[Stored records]

Start of Block

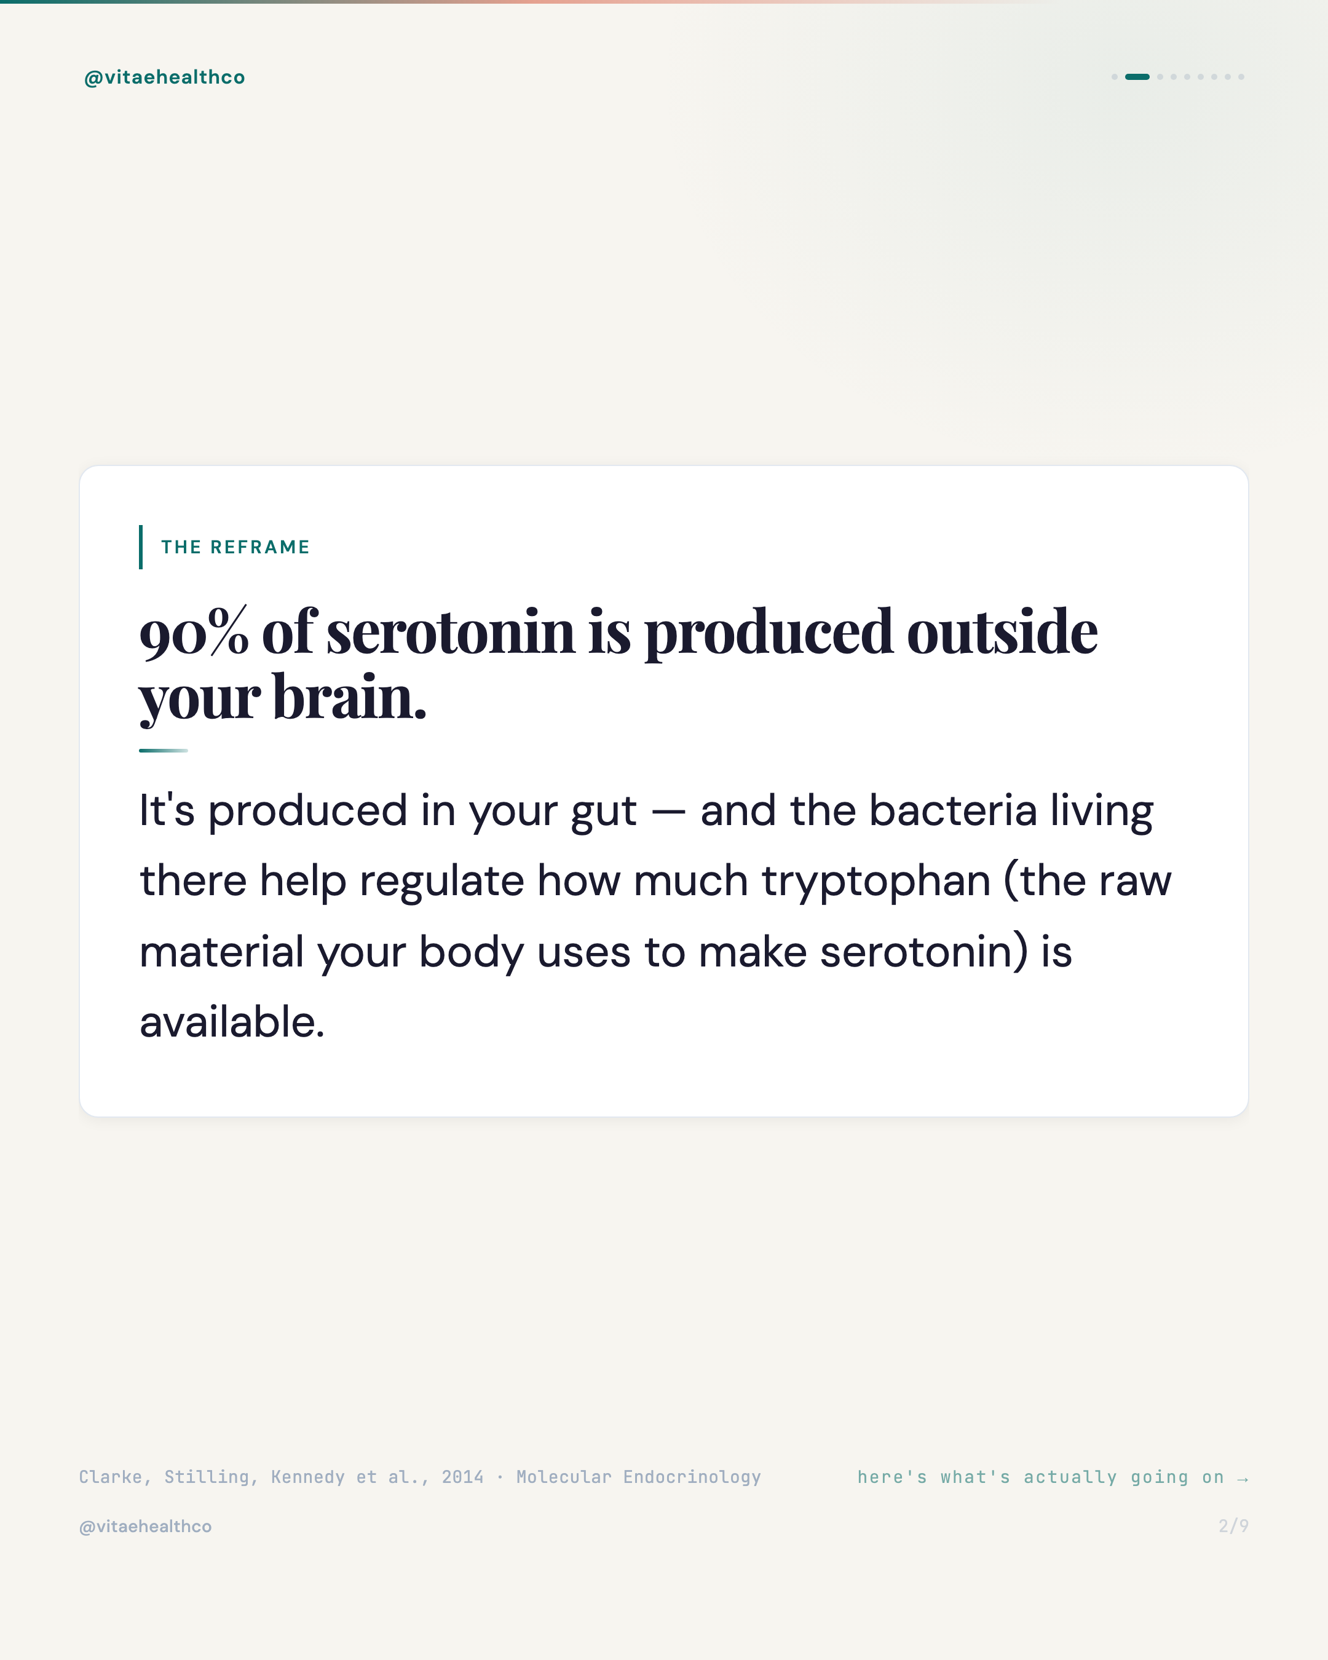The image size is (1328, 1660).
Task: Click the vertical teal bar beside 'THE REFRAME'
Action: click(141, 547)
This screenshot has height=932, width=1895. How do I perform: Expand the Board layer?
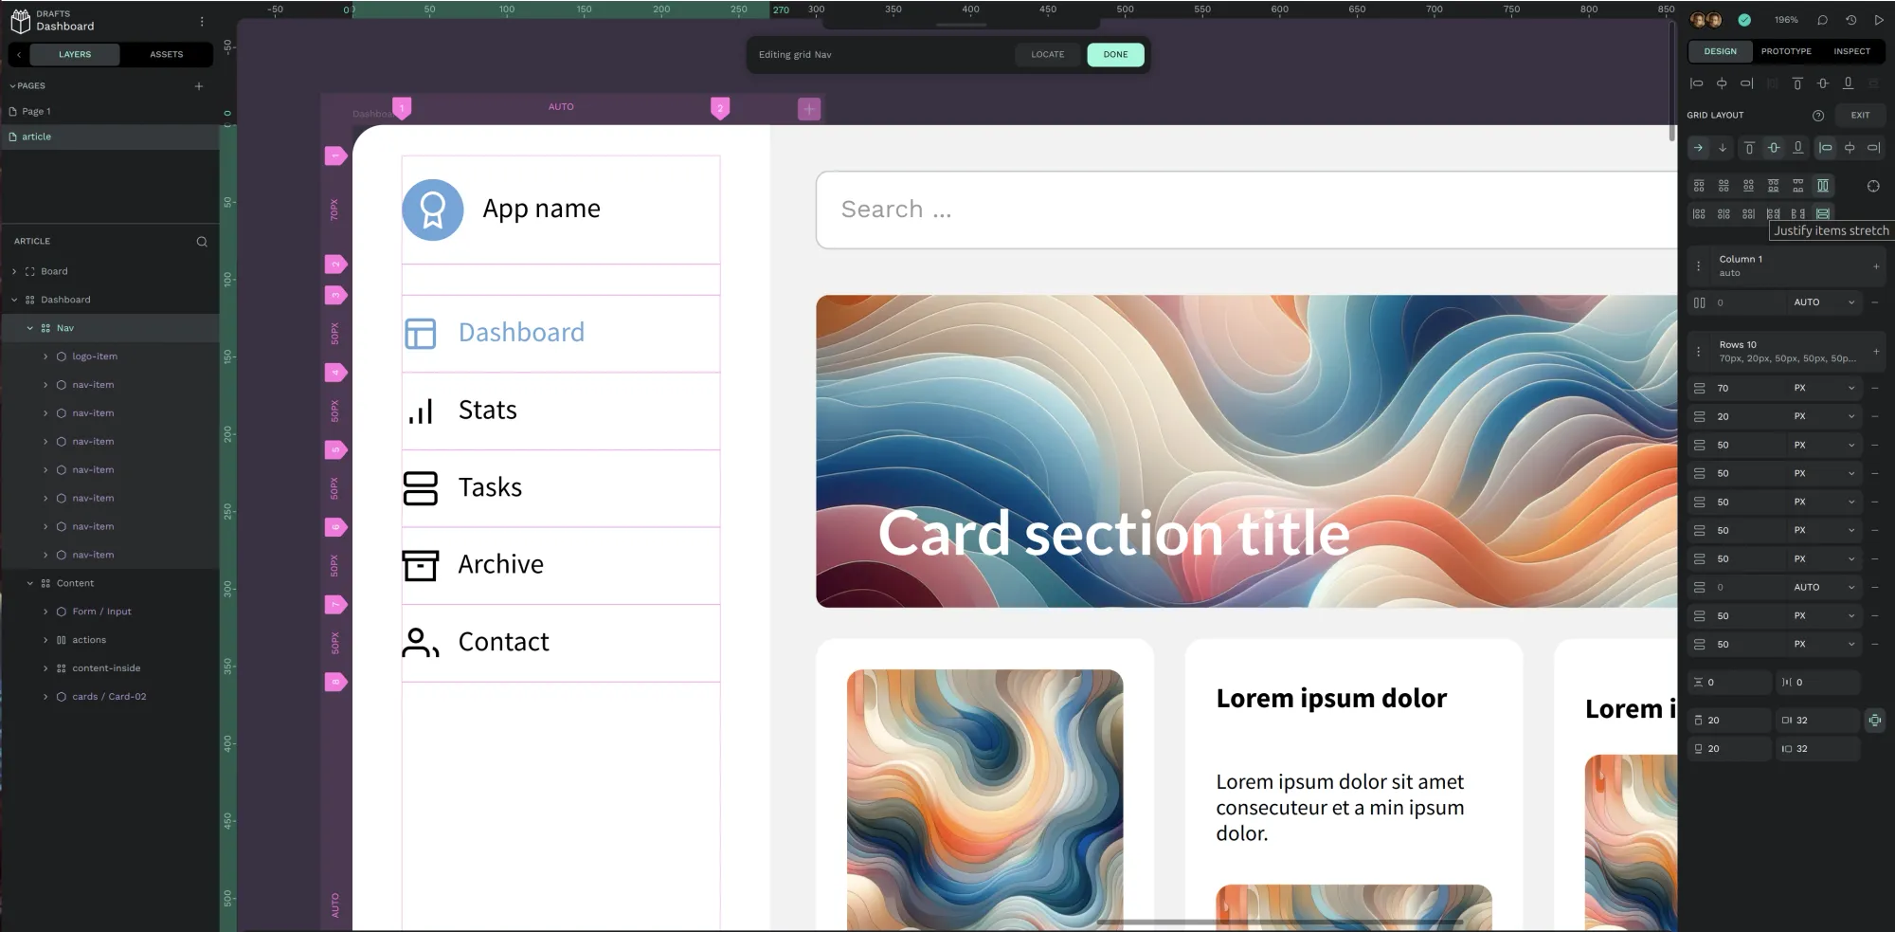tap(14, 271)
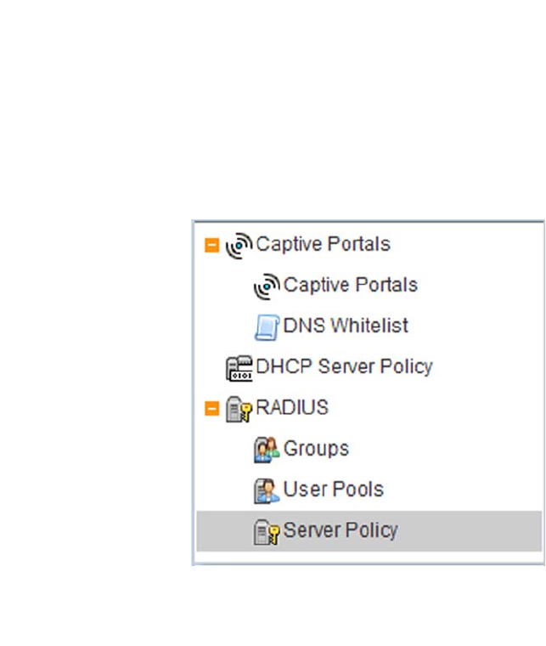Click the RADIUS server-with-key icon
Screen dimensions: 546x646
point(239,409)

End of Block

**How to complete this task**
Copy out exactly the lines that begin at the line with "This screenshot has" and end at the final line of the entries above. Leave out the pictures.

**Written solution**
This screenshot has height=932, width=1895. How do I perform: Expand the Board layer?
tap(14, 271)
Click the RADIUS server-with-key icon
Screen dimensions: 546x646
point(239,409)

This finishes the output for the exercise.